TASK DETAILS:
Starting at the line that contains "Click the back arrow icon" and ending at the line that contains "You are a computer-use agent. Image", the lines below are to be given again exactly, with nothing added.

EXERCISE MATERIAL:
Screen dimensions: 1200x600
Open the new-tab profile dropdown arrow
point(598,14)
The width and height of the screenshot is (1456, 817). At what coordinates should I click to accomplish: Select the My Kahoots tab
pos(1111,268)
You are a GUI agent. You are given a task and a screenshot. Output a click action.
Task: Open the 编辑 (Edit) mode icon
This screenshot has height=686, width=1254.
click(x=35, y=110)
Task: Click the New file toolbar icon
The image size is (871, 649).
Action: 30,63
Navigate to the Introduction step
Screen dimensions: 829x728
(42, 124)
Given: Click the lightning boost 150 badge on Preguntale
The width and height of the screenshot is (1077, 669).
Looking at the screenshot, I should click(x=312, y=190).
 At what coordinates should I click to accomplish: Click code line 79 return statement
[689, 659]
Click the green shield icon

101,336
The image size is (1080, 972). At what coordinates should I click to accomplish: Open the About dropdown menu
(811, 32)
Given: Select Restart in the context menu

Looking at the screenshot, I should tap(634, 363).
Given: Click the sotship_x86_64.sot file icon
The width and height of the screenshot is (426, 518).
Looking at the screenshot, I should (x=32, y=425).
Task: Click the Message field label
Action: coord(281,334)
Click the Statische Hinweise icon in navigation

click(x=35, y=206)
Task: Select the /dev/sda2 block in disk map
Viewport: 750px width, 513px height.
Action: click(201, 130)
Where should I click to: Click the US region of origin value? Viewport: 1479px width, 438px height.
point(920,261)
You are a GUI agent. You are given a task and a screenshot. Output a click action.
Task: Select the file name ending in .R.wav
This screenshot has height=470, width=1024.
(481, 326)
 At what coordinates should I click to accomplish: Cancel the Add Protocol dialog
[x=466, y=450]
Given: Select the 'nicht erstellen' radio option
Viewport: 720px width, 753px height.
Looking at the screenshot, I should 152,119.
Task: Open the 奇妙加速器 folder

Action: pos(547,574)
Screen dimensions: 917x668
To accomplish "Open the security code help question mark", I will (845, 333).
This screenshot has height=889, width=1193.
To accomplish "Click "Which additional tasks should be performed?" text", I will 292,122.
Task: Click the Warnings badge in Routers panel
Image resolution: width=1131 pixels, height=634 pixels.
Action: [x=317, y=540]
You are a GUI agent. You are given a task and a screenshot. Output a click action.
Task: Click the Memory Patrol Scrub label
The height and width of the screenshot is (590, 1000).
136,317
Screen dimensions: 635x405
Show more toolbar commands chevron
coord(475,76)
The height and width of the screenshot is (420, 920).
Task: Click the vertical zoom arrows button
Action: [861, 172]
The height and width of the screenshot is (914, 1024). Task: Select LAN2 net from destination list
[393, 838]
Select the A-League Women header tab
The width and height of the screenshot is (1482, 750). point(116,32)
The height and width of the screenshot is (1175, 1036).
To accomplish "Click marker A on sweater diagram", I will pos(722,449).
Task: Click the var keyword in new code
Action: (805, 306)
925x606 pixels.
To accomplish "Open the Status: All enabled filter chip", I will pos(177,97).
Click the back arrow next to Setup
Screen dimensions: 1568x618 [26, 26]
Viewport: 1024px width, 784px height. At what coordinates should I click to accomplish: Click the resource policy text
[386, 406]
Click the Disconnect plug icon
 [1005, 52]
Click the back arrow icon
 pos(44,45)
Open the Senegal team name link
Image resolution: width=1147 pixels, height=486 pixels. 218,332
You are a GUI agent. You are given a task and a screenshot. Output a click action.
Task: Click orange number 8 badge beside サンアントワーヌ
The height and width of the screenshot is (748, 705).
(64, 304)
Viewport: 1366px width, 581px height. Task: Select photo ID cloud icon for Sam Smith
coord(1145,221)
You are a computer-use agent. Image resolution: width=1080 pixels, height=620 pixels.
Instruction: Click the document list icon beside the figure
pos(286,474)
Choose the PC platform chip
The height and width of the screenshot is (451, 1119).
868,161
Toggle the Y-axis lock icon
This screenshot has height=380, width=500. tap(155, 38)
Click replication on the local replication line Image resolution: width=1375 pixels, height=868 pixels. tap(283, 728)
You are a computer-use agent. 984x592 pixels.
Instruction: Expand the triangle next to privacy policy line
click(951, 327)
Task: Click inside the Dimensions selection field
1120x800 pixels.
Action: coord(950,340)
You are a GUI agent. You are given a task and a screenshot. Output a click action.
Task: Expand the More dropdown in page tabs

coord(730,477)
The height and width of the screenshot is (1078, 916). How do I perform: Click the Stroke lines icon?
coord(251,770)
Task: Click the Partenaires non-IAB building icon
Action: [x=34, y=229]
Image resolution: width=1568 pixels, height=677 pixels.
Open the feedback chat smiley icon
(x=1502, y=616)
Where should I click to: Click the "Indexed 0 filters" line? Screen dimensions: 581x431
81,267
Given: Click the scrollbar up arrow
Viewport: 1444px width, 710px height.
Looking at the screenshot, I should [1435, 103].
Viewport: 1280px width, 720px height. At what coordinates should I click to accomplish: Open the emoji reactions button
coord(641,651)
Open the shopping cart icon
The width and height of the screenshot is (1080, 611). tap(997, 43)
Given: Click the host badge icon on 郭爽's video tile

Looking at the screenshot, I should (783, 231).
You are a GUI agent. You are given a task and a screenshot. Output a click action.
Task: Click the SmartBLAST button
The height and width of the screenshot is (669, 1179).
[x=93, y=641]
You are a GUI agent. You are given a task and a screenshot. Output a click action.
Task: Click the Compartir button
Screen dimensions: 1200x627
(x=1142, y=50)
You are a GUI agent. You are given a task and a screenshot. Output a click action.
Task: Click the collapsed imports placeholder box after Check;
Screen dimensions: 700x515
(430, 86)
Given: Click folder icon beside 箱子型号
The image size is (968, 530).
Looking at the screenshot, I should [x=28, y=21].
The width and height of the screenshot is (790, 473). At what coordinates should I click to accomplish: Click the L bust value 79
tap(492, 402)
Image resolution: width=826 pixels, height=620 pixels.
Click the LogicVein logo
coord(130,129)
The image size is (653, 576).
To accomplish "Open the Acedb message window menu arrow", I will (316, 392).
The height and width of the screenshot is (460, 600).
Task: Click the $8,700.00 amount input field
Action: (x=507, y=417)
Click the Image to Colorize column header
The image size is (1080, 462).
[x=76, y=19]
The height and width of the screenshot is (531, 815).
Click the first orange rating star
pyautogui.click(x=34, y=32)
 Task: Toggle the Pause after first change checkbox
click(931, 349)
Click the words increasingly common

RESPONSE:
Click the back arrow icon
 pos(44,45)
Open the Senegal team name link
Image resolution: width=1147 pixels, height=486 pixels. 218,332
You are a GUI agent. You are given a task and a screenshot. Output a click action.
Task: Click orange number 8 badge beside サンアントワーヌ
The height and width of the screenshot is (748, 705).
(64, 304)
Viewport: 1366px width, 581px height. Task: Select photo ID cloud icon for Sam Smith
coord(1145,221)
You are a computer-use agent. Image resolution: width=1080 pixels, height=620 pixels.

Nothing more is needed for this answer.